Sarah heard him, licking her young, curling them into her and sighing in satisfaction. ‘Rebecca,’ she whispered, ‘Rebecca,’ as gently in the darkness of the burrow as, for the briefest of hidden moments, Mandrake had once whispered to her, ‘Sarah.’
From the first, Rebecca held a strange fascination for Mandrake, who would often stare at her from the tunnel by the burrow where Sarah nursed her litter. Sarah would sometimes waken and find him there, or see his black shadow move away down the tunnel as if, seeing her beginning to awaken, he didn’t want to be seen simply watching over his daughter.
Yet as the days and molemonths went by, no one would have guessed, least of all Mandrake himself, that he loved Rebecca with a passion as strong as a gale across a moor. For he treated her harshly, disciplining her unmercifully to try, it seemed, to break her down to a mole of obedience. At first it was easy, for she was but a tiny pup who quailed and backed away from his deep-voiced commands.

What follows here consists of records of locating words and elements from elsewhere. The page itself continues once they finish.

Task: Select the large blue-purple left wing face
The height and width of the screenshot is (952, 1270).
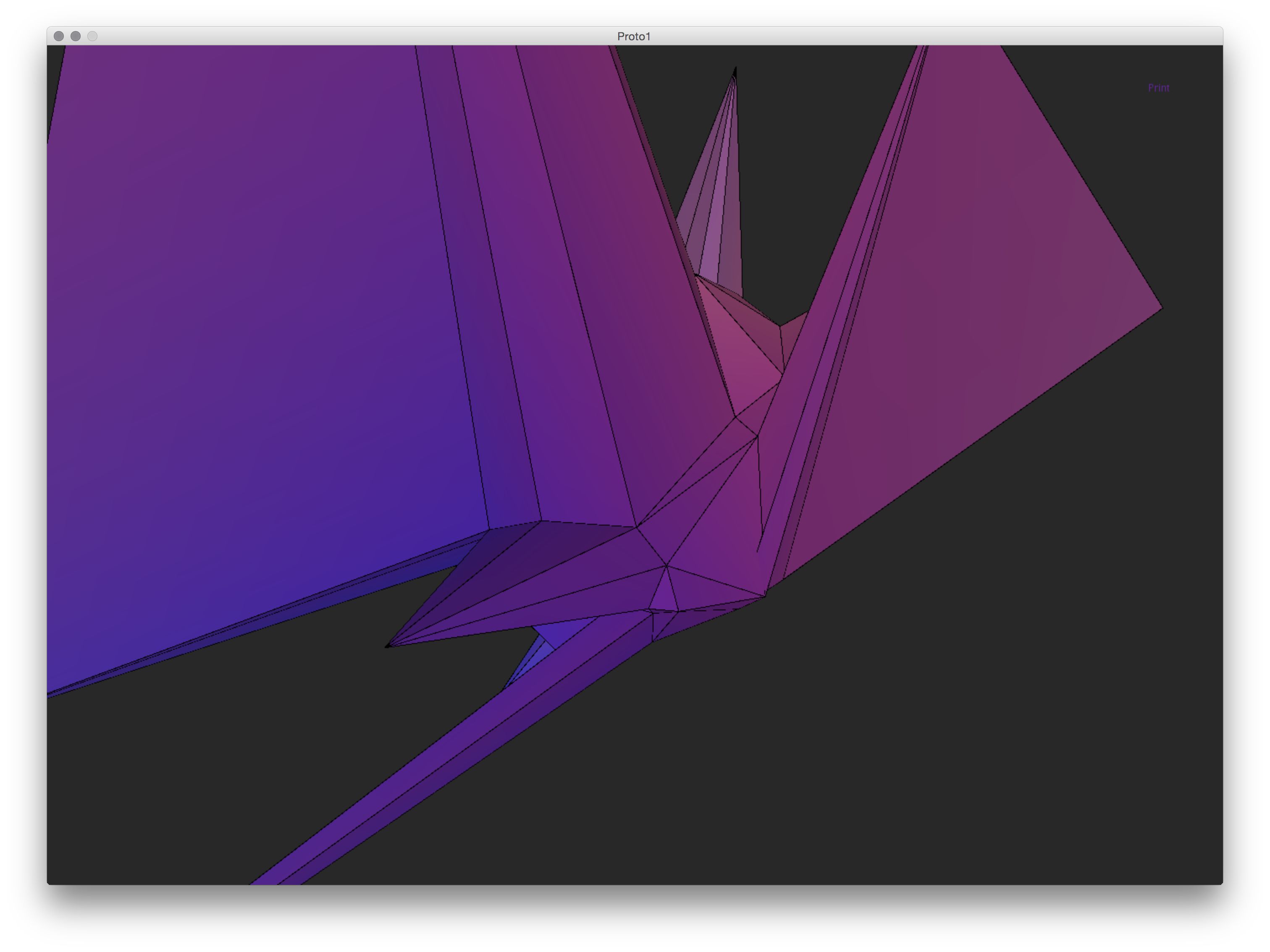Action: coord(258,344)
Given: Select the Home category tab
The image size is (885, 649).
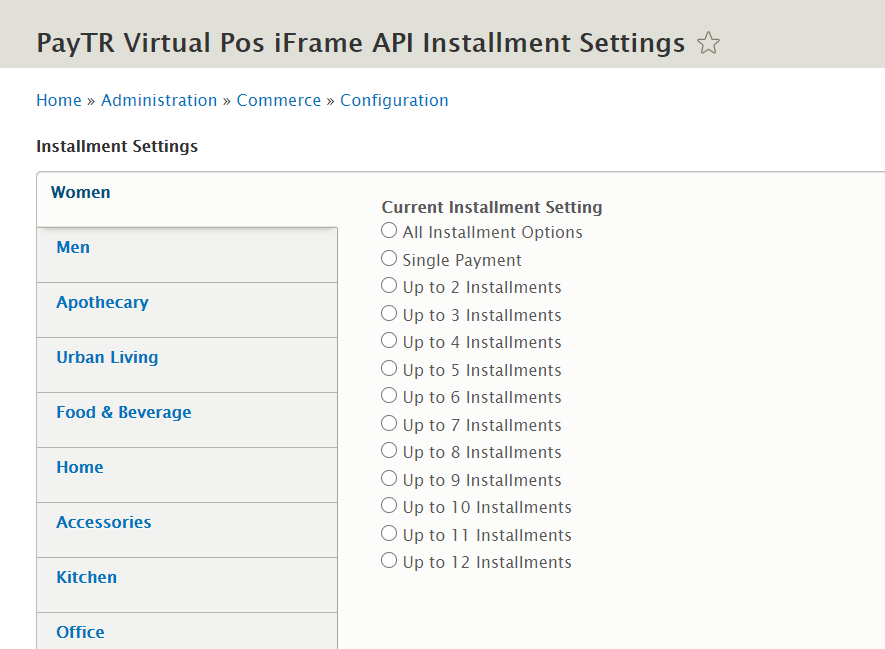Looking at the screenshot, I should click(80, 467).
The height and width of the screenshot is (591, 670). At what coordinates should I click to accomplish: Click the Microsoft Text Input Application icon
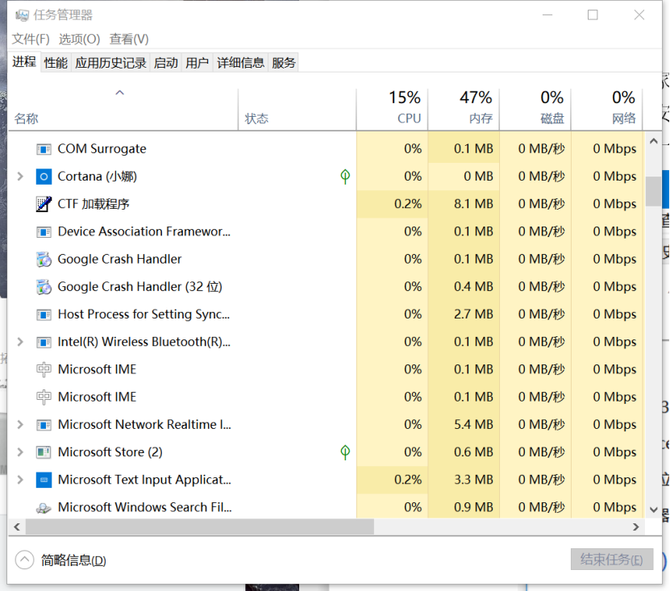(x=43, y=480)
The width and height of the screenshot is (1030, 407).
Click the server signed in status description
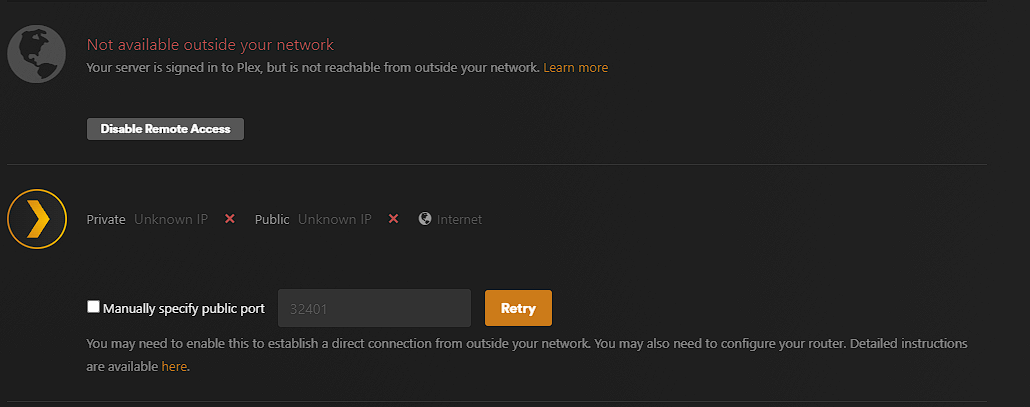pyautogui.click(x=313, y=68)
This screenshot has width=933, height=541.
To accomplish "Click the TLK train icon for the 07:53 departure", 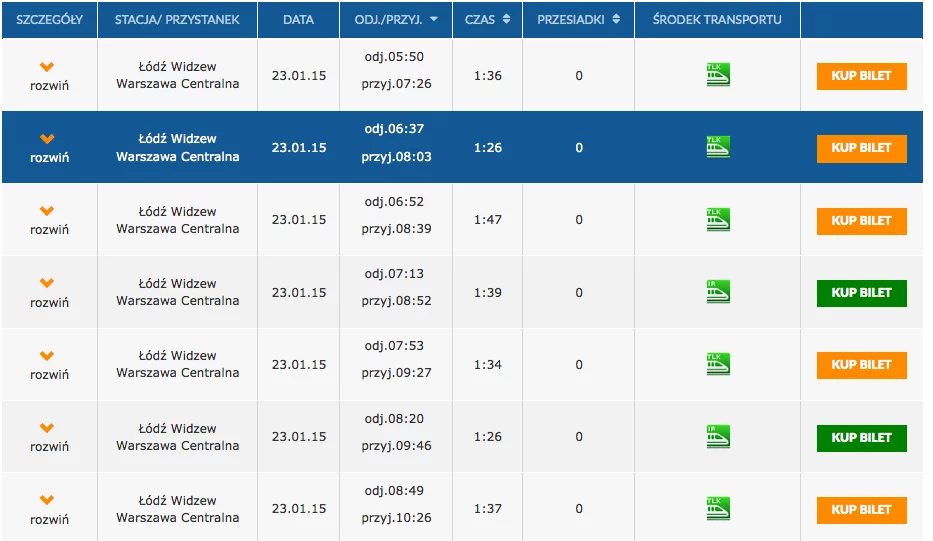I will (718, 364).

Her paws would fall over themselves in their anxiety to escape from her great father as she ran desperately back for the protection of her mother’s flanks.
Sarah would hold her and say, ‘She’s only a pup, only a young thing.’ But this made little impact on Mandrake.
‘A pup will do what I say, as I want,’ he would roar, glowering darkly at the cowering Rebecca. But never once did he try to wrest her from Sarah, or hit her when she was young.
Such threats had their effect and for a long time Rebecca did Mandrake’s will, frightened of him not only when he was there, but also when he was out in the system with Rune or other henchmoles doing system business.
She grew quickly, so that by late autumn she was already nearing adult size. Not as big as moles born the preceding spring, but not so small that she could not put up a fair fight if necessary, though the youngsters still fought for fun rather than in earnest. The real fighting came only with the mating season or when one mole was trying to wrest away another mole’s territory. She stayed in her home burrow longer than the young of spring litters, who could take advantage of the good summer weather to leave their mothers and find their own territory. Rebecca stayed at home, close by Sarah and Mandrake, kept innocent, childlike and cowed by Mandrake’s continual aggression towards her.